**RECORDS:**

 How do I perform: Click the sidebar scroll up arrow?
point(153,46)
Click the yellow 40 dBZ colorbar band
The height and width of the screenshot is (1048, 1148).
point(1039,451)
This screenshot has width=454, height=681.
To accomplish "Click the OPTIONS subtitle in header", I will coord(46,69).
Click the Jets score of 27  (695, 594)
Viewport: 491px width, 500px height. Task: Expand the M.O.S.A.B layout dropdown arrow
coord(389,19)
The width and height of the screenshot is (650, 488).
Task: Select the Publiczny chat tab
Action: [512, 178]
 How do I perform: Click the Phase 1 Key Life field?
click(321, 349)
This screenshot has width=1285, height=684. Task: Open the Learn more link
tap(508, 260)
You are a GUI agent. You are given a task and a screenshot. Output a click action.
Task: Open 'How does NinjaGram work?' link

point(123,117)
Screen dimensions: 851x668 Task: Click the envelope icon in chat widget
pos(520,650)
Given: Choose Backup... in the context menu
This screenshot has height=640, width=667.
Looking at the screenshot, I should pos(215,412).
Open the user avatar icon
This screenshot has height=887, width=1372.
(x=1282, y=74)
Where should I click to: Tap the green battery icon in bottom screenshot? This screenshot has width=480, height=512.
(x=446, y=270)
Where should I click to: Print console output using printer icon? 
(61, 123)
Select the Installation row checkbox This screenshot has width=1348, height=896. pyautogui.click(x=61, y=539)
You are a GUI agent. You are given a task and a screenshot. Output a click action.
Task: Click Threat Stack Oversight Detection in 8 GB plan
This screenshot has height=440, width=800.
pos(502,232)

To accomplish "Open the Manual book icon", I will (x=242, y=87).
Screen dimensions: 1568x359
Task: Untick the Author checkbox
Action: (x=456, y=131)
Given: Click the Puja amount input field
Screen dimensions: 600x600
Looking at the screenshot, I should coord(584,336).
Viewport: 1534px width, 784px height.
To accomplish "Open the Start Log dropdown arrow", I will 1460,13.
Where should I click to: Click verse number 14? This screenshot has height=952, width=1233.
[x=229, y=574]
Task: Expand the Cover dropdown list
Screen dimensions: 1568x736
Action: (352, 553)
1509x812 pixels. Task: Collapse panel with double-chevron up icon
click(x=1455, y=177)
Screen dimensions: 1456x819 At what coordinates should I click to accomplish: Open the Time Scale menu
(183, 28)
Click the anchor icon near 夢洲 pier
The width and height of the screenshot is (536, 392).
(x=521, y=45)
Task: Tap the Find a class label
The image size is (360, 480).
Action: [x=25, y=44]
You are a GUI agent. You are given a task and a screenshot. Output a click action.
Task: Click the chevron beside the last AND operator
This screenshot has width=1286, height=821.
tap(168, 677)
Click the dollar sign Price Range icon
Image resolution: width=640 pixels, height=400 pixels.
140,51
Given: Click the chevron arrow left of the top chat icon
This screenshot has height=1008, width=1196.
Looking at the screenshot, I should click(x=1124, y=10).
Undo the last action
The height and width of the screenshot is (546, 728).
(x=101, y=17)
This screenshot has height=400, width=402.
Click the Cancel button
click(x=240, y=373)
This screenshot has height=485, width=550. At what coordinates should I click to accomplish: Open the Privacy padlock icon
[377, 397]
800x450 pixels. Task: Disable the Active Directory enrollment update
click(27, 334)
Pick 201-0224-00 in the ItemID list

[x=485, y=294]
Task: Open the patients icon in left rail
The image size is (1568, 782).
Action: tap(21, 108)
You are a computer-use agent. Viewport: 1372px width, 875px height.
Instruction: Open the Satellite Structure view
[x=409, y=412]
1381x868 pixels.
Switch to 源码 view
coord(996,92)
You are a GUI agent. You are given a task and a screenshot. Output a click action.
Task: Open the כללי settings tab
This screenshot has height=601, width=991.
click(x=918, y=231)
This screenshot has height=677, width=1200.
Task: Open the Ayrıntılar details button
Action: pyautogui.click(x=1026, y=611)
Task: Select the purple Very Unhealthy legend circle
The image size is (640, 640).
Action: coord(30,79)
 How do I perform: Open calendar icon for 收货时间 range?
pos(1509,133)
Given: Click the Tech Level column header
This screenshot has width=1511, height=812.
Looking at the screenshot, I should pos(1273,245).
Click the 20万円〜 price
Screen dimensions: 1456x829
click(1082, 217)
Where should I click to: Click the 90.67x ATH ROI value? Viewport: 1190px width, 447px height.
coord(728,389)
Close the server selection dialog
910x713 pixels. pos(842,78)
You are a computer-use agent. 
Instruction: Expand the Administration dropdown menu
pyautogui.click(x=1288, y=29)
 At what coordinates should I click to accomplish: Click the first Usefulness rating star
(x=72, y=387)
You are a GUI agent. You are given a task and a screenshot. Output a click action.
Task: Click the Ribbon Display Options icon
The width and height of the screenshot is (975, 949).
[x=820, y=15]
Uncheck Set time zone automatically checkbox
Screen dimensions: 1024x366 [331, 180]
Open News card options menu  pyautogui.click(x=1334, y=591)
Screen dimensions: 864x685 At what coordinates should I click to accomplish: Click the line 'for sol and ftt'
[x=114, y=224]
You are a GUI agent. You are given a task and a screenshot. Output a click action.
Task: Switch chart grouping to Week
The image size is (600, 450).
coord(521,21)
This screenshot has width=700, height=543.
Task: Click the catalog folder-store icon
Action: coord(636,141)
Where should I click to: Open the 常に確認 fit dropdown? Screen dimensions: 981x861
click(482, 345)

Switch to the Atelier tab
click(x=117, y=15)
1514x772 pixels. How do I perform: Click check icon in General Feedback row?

**THE PROBLEM:** Copy each line of the data above exactly as it appears.

**EXERCISE RESPONSE:**
 How do I perform: Click the sidebar scroll up arrow?
point(153,46)
Click the yellow 40 dBZ colorbar band
The height and width of the screenshot is (1048, 1148).
point(1039,451)
This screenshot has width=454, height=681.
To accomplish "Click the OPTIONS subtitle in header", I will coord(46,69).
Click the Jets score of 27  (695, 594)
Viewport: 491px width, 500px height. Task: Expand the M.O.S.A.B layout dropdown arrow
coord(389,19)
The width and height of the screenshot is (650, 488).
Task: Select the Publiczny chat tab
Action: [512, 178]
 How do I perform: Click the Phase 1 Key Life field?
click(321, 349)
This screenshot has width=1285, height=684. Task: Open the Learn more link
tap(508, 260)
You are a GUI agent. You are given a task and a screenshot. Output a click action.
Task: Open 'How does NinjaGram work?' link

point(123,117)
Screen dimensions: 851x668 Task: Click the envelope icon in chat widget
pos(520,650)
Given: Choose Backup... in the context menu
This screenshot has height=640, width=667.
Looking at the screenshot, I should pos(215,412).
Open the user avatar icon
This screenshot has height=887, width=1372.
(x=1282, y=74)
Where should I click to: Tap the green battery icon in bottom screenshot? This screenshot has width=480, height=512.
(x=446, y=270)
Where should I click to: Print console output using printer icon? 
(61, 123)
Select the Installation row checkbox This screenshot has width=1348, height=896. pyautogui.click(x=61, y=539)
You are a GUI agent. You are given a task and a screenshot. Output a click action.
Task: Click Threat Stack Oversight Detection in 8 GB plan
This screenshot has height=440, width=800.
pos(502,232)

To accomplish "Open the Manual book icon", I will (x=242, y=87).
Screen dimensions: 1568x359
Task: Untick the Author checkbox
Action: (x=456, y=131)
Given: Click the Puja amount input field
Screen dimensions: 600x600
Looking at the screenshot, I should coord(584,336).
Viewport: 1534px width, 784px height.
To accomplish "Open the Start Log dropdown arrow", I will 1460,13.
Where should I click to: Click verse number 14? This screenshot has height=952, width=1233.
[x=229, y=574]
Task: Expand the Cover dropdown list
Screen dimensions: 1568x736
Action: (352, 553)
1509x812 pixels. Task: Collapse panel with double-chevron up icon
click(x=1455, y=177)
Screen dimensions: 1456x819 At what coordinates should I click to accomplish: Open the Time Scale menu
(183, 28)
Click the anchor icon near 夢洲 pier
The width and height of the screenshot is (536, 392).
(x=521, y=45)
Task: Tap the Find a class label
The image size is (360, 480).
Action: [x=25, y=44]
You are a GUI agent. You are given a task and a screenshot. Output a click action.
Task: Click the chevron beside the last AND operator
This screenshot has width=1286, height=821.
tap(168, 677)
Click the dollar sign Price Range icon
Image resolution: width=640 pixels, height=400 pixels.
140,51
Given: Click the chevron arrow left of the top chat icon
This screenshot has height=1008, width=1196.
Looking at the screenshot, I should click(x=1124, y=10).
Undo the last action
The height and width of the screenshot is (546, 728).
(x=101, y=17)
This screenshot has height=400, width=402.
Click the Cancel button
click(x=240, y=373)
This screenshot has height=485, width=550. At what coordinates should I click to accomplish: Open the Privacy padlock icon
[377, 397]
800x450 pixels. Task: Disable the Active Directory enrollment update
click(27, 334)
Pick 201-0224-00 in the ItemID list

[x=485, y=294]
Task: Open the patients icon in left rail
The image size is (1568, 782).
Action: tap(21, 108)
You are a computer-use agent. Viewport: 1372px width, 875px height.
Instruction: Open the Satellite Structure view
[x=409, y=412]
1381x868 pixels.
Switch to 源码 view
coord(996,92)
You are a GUI agent. You are given a task and a screenshot. Output a click action.
Task: Open the כללי settings tab
This screenshot has height=601, width=991.
click(x=918, y=231)
This screenshot has height=677, width=1200.
Task: Open the Ayrıntılar details button
Action: pyautogui.click(x=1026, y=611)
Task: Select the purple Very Unhealthy legend circle
The image size is (640, 640).
Action: coord(30,79)
 How do I perform: Open calendar icon for 收货时间 range?
pos(1509,133)
Given: Click the Tech Level column header
This screenshot has width=1511, height=812.
Looking at the screenshot, I should pos(1273,245).
Click the 20万円〜 price
Screen dimensions: 1456x829
click(1082, 217)
Where should I click to: Click the 90.67x ATH ROI value? Viewport: 1190px width, 447px height.
coord(728,389)
Close the server selection dialog
910x713 pixels. pos(842,78)
You are a computer-use agent. 
Instruction: Expand the Administration dropdown menu
pyautogui.click(x=1288, y=29)
 At what coordinates should I click to accomplish: Click the first Usefulness rating star
(x=72, y=387)
You are a GUI agent. You are given a task and a screenshot. Output a click action.
Task: Click the Ribbon Display Options icon
The width and height of the screenshot is (975, 949).
[x=820, y=15]
Uncheck Set time zone automatically checkbox
Screen dimensions: 1024x366 [331, 180]
Open News card options menu  pyautogui.click(x=1334, y=591)
Screen dimensions: 864x685 At what coordinates should I click to accomplish: Click the line 'for sol and ftt'
[x=114, y=224]
You are a GUI agent. You are given a task and a screenshot. Output a click action.
Task: Switch chart grouping to Week
The image size is (600, 450).
coord(521,21)
This screenshot has width=700, height=543.
Task: Click the catalog folder-store icon
Action: coord(636,141)
Where should I click to: Open the 常に確認 fit dropdown? Screen dimensions: 981x861
click(482, 345)

Switch to the Atelier tab
click(x=117, y=15)
1514x772 pixels. How do I perform: Click check icon in General Feedback row?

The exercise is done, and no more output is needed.